With every group of people comes their culture, every group has behaviors and strategies within their society that they practice and that is their norm. To understand a cultures norm, you must first understand why they do the things that they do. In “Body Ritual Among the Nacirema”, Miner writes about the extreme rituals that people do in America. It brings out the idea that what they are doing is only to improve the looks which are actually unnecessary. Although the writer does not use the word America at all, we can tell from the content and the examples that it is reflecting the Americans. Actually, if the word “Nacirema” in the title reverses, it is America. He uses some events and makes them sound crazy and extreme that may be trivial and happen in our every day lives to describe them as “rituals”. For example, he talks about the ritual that we spend so much time to get ready in the morning. I agree that he makes a good argument to the American about always do things to pretend and only care about the looks.

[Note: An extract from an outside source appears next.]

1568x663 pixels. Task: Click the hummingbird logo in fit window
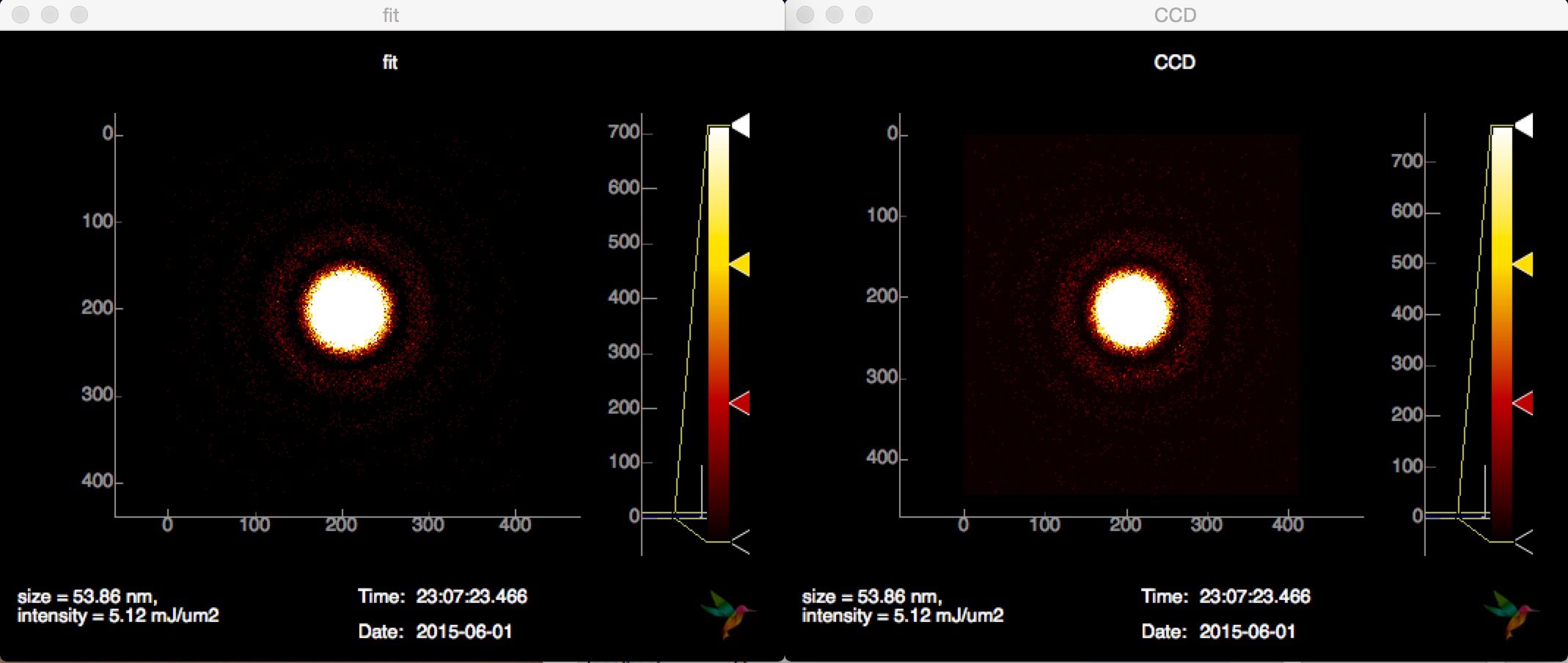point(728,613)

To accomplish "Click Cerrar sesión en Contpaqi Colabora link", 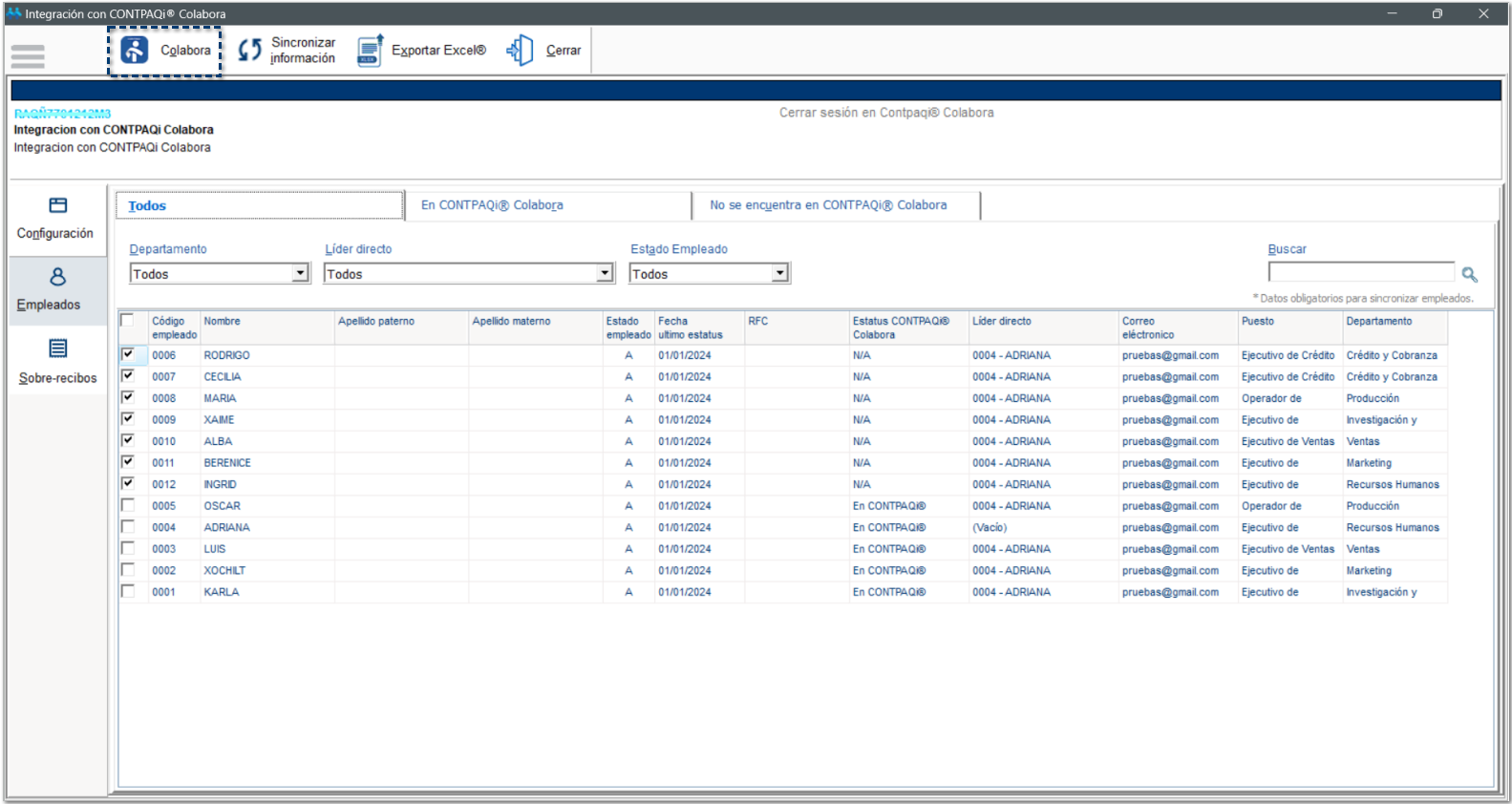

The author makes use of countless comparisons to primitive native culture to explain the obsession with health, hygiene, and anti-aging. Miner refers to dentists as holy mouth men and bathrooms as shrines for odd ritual practices. His language is clearly satirical and creates the notion of the "Nacirema" as vain and self obsessed. Also, they seem to be a masochistic society built around willingly subjecting themselves to pain and torture. The sociological standpoint is that culture is based on rituals and that each culture defines its reality and acceptable behavior and chooses its authorities by rituals. These rituals help us discover our knowledge because it makes the rituals the authority and those who follow it the ones that know the truth as our society defines it. Sociologists define rituals as what you do on a regular basis, repeated over time; that which binds people together; shared beliefs; assigned roles; loyalty. Structural-functional sociologist Emile Durkheim theorized that rituals support social order and roles and shared sets of values holds people together. Since rituals enforce these roles and values, they create social solidarity.

Sociology is not the only view from which to view rituals. However, the point is that rituals hold together a society…not all societies. Rituals are part of what makes a society; therefore, in order to understand someone of a different sociological background, one must think outside the box that is America’s way of viewing things. In conclusion, we must mention certain people and their practices which have their base in their native ways but which depend upon their view to the natural body and its functions. There are ritual fasts to make fat people thin and ceremonial feasts to make thin people fat. Still other rites are used to make women's breasts larger if they are small, and smaller if they are large. General dissatisfaction with breast shape is symbolized in the fact that the ideal form is virtually outside the range of human variation. A few women afflicted with almost inhuman hyper-mamrnary development are so idolized that they make a handsome living by simply going from village to village and permitting the natives to stare at them for a fee.